Muşat & Asociaţii represented AVAS in the investment settlement dispute with Noble Ventures, which had accused the Romanian state of not respecting the bilateral investment treaty between Romania and US. Noble Ventures had bought Combinatul Siderurgic Reşiţa in a privatization process, and had taken the EUR 350 million case to the International Center for Settlement of Investment Disputes ICSID in Washington.
The Romanian state is now saying that the USD 8.7 million it is asking for from the law firm represents the damages caused by not respecting the obligation to go to court with a litigation against Noble Ventures, part of the larger dispute, which also included the ICSID arbitration which started in 2001.

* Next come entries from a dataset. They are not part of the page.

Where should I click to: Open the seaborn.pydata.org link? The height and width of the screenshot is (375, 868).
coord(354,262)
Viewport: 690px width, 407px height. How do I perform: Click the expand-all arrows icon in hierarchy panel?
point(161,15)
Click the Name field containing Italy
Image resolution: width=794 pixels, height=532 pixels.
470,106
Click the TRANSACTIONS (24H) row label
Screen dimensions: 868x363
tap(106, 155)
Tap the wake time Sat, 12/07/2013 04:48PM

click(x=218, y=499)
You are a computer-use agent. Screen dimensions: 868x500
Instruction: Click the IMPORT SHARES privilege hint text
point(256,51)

The dispute between Romania and Noble ventures made headlines in the early 2000s, as the Romanian state won the dispute, the privatization was canceled and the Resita factory was re-privatized, the winner being TMK. Romania spent some USD 8.9 million in this international investment dispute, while Noble Ventures, USD 3.14 million, while the international court decided the costs will be equally split.
In 2011, the Romanian state started the legal action against Musat, its former lawyers, which had helped it win the dispute against Noble Ventures back in 2005.
The American investor Noble Ventures, which had bought the Resita steel plant in 2000, and a year later started the dispute at ICSID, had claimed that it suffered unfair, arbitrary and discriminatory treatment, because Resita Steel Plant (CSR) would not have benefited of the restructuring of budgetary debts to the state claimed to have been promised through the privatization contract and its investment in CSR was expropriated. The investor wanted a compensation of USD 447 million, but ICSID decided against it in 2005. In 2003, the privatization of Resita Steel Plant was canceled, after the investor did not pay two successive installments of the purchasing price.
The state's unexpected decision to go to court six years later against the lawyers who had helped it win the case back in 2005 is, according to the government authority AAA, based on the contract signed with Muşat & Asociaţii, which failed to take Noble Ventures to a regular court after the settlement dispute.